Since entering the field two decades ago, Pierre
Blanc has been tweaking the formula and refining the process by which the material is bonded to the glass, with an eye to
better performance and optical clarity. "The system we use now is called covalent bonding," said Mr. Blanc, a statement
he followed with a scientific explanation centering on positive and negative charges. Whatever, if it's good enough
for Goldie Hawn and Kurt Russel and Paul Newman and Joanne Woodward, it's good enough for the rest of us, right?
"Most of our work comes
from recommendations," said Mr. Blanc, adding that about 70% percent of clients work from email and digital photographs, so
he never meets them personally, while 30% percent prefer face to face meetings. The company welcomes jobs large and small, so prices for the procedure run from a few hundred dollars for someone who
just wants the dining room done up to eighty or ninety thousand dollars for the largest homes that are so popular now.
When he was a very young man in a very new business
years ago Pierre Blanc decided to offer a universal service to all comers, and not just do big jobs for big spenders.
He likes to tell the story of the woman who came to see him long ago looking to have ultraviolet film applied to her eyeglasses.

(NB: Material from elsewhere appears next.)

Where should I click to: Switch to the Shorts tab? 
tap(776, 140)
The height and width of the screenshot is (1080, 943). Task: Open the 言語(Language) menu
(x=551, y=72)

The woman had been to several places where she had been more or less told she was nuts. Mr. Blanc obliged her at no
cost and some time later the woman bought a large house in Greenwich and- you guessed it- Sunshield got the nod for
a major residential installation.
Aside from residential work Sunshield also works
for historic houses and museums of all sorts. The Bartow-Pell Mansion at Pelham Bay Park in the Bronx has long been
a favorite destination for history buffs and old house devotees. A Federal-style building with Greek Revival interiors
the Bartow-Pell manion was built in 1842, with formal gardens designed by Delano & Aldrich. The site has a history
reaching back to the 17th century; the nine acres the house stands on now were once part of a 9,000 acre tract that Thomas
Pell bought from the Siwany Indians in 1654. In 1666 Charles II granted him a charter, creating the Manor of Pelham.
In 1675 Pell's heir and nephew built a house on the property that sheltered four generations of Pells, until it was destroyed
during the American revolution.
Today's Mansion house is decorated in several
styles that were au courant in the early years of the 19th century, including late Classical and Empire. In addition
to its own collections, the mansion includes period paintings and furniture on loan from private collections, the Metropolitan
Musuem of Art, the Brooklyn Museum and the Museum of the City of New York.
For Director Barbara Hammond, protecting this
pricelss trove in an efficient and unobtrusive way was paramount. Having chosen Sunshield to do the job, she said, "Our
visitors are totally unaware that the windows are filmed. Only we know it is there, protecting our valuable exhibits."